Could you edit the records below so that every "Instruction" becomes "Directive", leaving everything else unchanged?

═══ Exercise materials

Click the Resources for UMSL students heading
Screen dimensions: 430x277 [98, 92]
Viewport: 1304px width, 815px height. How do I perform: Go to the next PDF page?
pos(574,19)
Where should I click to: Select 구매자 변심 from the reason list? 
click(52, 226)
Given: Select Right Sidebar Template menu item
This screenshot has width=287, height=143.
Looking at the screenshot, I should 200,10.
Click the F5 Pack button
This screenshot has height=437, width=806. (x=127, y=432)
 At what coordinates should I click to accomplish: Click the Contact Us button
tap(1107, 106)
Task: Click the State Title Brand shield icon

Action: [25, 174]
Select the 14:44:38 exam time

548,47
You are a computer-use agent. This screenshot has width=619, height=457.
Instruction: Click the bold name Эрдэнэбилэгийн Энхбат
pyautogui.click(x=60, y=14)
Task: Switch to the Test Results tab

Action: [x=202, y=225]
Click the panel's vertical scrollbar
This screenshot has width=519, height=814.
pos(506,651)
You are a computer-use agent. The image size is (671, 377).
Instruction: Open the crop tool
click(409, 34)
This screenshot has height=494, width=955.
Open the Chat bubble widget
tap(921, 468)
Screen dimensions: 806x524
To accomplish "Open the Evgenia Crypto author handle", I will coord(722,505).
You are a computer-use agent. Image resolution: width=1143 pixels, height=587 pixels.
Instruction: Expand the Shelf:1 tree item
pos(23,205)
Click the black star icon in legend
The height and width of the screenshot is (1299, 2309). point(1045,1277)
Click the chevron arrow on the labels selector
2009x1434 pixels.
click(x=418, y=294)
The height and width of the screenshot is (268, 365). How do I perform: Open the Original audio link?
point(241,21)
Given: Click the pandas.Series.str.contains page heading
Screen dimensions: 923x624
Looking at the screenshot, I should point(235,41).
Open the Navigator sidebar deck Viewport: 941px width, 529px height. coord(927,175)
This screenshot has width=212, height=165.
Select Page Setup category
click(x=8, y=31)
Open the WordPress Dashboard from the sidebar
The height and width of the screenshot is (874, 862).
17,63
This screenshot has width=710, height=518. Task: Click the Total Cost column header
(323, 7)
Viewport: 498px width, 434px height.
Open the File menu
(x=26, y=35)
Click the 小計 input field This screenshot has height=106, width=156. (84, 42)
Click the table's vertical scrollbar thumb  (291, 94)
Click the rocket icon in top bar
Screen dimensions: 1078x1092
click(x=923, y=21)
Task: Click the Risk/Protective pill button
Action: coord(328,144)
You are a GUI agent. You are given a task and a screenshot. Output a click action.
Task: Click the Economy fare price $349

══════

> _Correct output_:
Click the Resources for UMSL students heading
Screen dimensions: 430x277 [98, 92]
Viewport: 1304px width, 815px height. How do I perform: Go to the next PDF page?
pos(574,19)
Where should I click to: Select 구매자 변심 from the reason list? 
click(52, 226)
Given: Select Right Sidebar Template menu item
This screenshot has width=287, height=143.
Looking at the screenshot, I should 200,10.
Click the F5 Pack button
This screenshot has height=437, width=806. (x=127, y=432)
 At what coordinates should I click to accomplish: Click the Contact Us button
tap(1107, 106)
Task: Click the State Title Brand shield icon

Action: [25, 174]
Select the 14:44:38 exam time

548,47
You are a computer-use agent. This screenshot has width=619, height=457.
Directive: Click the bold name Эрдэнэбилэгийн Энхбат
pyautogui.click(x=60, y=14)
Task: Switch to the Test Results tab

Action: [x=202, y=225]
Click the panel's vertical scrollbar
This screenshot has width=519, height=814.
pos(506,651)
You are a computer-use agent. The image size is (671, 377).
Directive: Open the crop tool
click(409, 34)
This screenshot has height=494, width=955.
Open the Chat bubble widget
tap(921, 468)
Screen dimensions: 806x524
To accomplish "Open the Evgenia Crypto author handle", I will coord(722,505).
You are a computer-use agent. Image resolution: width=1143 pixels, height=587 pixels.
Directive: Expand the Shelf:1 tree item
pos(23,205)
Click the black star icon in legend
The height and width of the screenshot is (1299, 2309). point(1045,1277)
Click the chevron arrow on the labels selector
2009x1434 pixels.
click(x=418, y=294)
The height and width of the screenshot is (268, 365). How do I perform: Open the Original audio link?
point(241,21)
Given: Click the pandas.Series.str.contains page heading
Screen dimensions: 923x624
Looking at the screenshot, I should point(235,41).
Open the Navigator sidebar deck Viewport: 941px width, 529px height. coord(927,175)
This screenshot has width=212, height=165.
Select Page Setup category
click(x=8, y=31)
Open the WordPress Dashboard from the sidebar
The height and width of the screenshot is (874, 862).
17,63
This screenshot has width=710, height=518. Task: Click the Total Cost column header
(323, 7)
Viewport: 498px width, 434px height.
Open the File menu
(x=26, y=35)
Click the 小計 input field This screenshot has height=106, width=156. (84, 42)
Click the table's vertical scrollbar thumb  (291, 94)
Click the rocket icon in top bar
Screen dimensions: 1078x1092
click(x=923, y=21)
Task: Click the Risk/Protective pill button
Action: coord(328,144)
You are a GUI agent. You are given a task and a screenshot. Output a click action.
Task: Click the Economy fare price $349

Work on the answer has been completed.